So your intuition was right. If your pencil ever gets to any positive angle, even the smallest of angles, then our angular acceleration is positive and our pencil will start to fall down.

So. The next question becomes. How can we capture this bit of reality. It looks like my model has this unphysical solution. How can I make it more real worldy?

Ah, this is the real fun of physics. You could go in any number of directions. Perhaps you could try and estimate how good you can actually prepare the angle of the pencil, perhaps you could ask whether air bouncing into the pencil would make it fall, perhaps you could wonder whether adding more realism to the moment of inertia would make the pencil fall easier, maybe you could wonder whether the thermal motion of the pencil would make it fall? Maybe you could consider the pencil as an elastic object and consider it vibrating as well as pivoting. Maybe you could model the tip as being able to move? Maybe you could introduce the gravitational pull of the sun? or the moon? or you? or the nearest mountain?

The sky's the limit.

So what am I going to do? Quantum Mechanics. Seriously, bear with me a bit.

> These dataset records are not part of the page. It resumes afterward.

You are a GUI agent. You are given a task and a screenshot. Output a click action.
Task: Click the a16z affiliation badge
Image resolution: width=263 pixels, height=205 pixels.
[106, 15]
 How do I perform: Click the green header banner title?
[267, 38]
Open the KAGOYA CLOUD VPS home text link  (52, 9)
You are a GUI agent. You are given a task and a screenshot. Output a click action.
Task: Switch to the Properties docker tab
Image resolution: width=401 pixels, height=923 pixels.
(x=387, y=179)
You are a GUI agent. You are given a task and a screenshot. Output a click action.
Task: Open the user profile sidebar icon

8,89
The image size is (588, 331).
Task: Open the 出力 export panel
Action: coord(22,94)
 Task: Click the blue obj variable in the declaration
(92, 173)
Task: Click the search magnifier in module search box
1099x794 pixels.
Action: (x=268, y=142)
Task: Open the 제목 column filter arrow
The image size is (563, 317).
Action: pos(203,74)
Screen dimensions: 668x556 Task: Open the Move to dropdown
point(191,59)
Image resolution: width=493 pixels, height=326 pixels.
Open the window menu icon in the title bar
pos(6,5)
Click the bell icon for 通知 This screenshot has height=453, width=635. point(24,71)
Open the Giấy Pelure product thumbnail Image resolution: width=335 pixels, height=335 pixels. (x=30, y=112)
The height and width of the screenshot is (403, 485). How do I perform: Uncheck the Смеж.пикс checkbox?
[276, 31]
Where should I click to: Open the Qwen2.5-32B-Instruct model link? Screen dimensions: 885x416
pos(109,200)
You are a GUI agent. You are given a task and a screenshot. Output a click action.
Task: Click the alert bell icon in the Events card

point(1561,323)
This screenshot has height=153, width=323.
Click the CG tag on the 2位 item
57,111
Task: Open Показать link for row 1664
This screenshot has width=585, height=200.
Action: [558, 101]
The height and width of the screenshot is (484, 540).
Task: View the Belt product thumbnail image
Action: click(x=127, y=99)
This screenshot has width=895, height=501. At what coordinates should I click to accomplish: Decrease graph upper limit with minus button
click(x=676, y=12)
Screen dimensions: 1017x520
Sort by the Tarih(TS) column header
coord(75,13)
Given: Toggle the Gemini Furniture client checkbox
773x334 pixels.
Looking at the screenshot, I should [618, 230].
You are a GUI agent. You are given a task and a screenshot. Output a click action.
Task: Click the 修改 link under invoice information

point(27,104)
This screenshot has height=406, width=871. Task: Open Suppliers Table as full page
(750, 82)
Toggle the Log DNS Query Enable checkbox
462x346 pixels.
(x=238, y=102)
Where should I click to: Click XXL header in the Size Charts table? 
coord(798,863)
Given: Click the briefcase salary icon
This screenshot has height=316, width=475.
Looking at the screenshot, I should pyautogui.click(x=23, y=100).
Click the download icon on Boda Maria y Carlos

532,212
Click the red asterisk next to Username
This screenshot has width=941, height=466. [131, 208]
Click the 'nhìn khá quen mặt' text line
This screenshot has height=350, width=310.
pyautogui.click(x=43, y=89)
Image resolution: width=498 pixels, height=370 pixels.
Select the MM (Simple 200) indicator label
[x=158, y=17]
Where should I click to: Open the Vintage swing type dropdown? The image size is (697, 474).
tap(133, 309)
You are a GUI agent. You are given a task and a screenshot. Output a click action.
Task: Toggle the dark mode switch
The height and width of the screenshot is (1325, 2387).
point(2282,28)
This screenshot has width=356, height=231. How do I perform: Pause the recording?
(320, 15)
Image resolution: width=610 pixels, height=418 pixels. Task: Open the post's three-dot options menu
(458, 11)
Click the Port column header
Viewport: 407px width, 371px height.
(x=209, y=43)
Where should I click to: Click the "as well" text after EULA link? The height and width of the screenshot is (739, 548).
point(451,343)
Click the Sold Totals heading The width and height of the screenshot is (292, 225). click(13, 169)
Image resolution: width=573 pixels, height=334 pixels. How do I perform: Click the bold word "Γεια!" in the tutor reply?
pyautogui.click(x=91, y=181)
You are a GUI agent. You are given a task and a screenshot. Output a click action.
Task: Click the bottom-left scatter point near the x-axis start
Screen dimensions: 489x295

### A little preliminaries

Before proceeding any further, lets actually solve the equation of motion we just got for the smallest angles. To remind you, the equation I got for my model of a pencil in the limit of the smallest angles was\[ \ddot \theta = \omega^2 \theta \]

This is an equation I can solve. Its a very common differential equation, and one that we use and abuse in physics so I know the solution by heart. So lets write it down.

First just to let know you, this sort of equation, second derivative of thing being linearly proportional to thing gives you solutions that are always pairs, usually, depending on the sign of the constant, they are written as sines and cosines, or decaying and growing exponentials.

Naturally of course in order to solve a second order differential equation, we need to specify two initial conditions. In this case I will call them theta_0 and dot theta_0, representing the initial position and initial angular velocity.

In this form the solution can actually most easily be written in terms of the exponential pair associated with sine and cosine, sinh and cosh (you can read more about them here, they are really neat functions).

The solution is

\[ \theta(t) = \theta_0 \cosh \omega t + \dot \theta_0 /\omega \sinh \omega t \]

which as you could probably convince yourself, exponentially grows for any positive theta_0 or dot theta_0.

### Abandoning Realism

At this point of considering the question, I turned down a different route. I don't really care about balancing pencils on my desk. You see, I know a curious fact. I know that in quantum mechanics there is an uncertainty principle which says that you cannot precisely know both the position and momentum of an object.This of course means that

*even in principle*, since our world is dominated by quantum mechanics, I could never actually balance even my model pencil forever, because I could never prepare it with perfect initial conditions.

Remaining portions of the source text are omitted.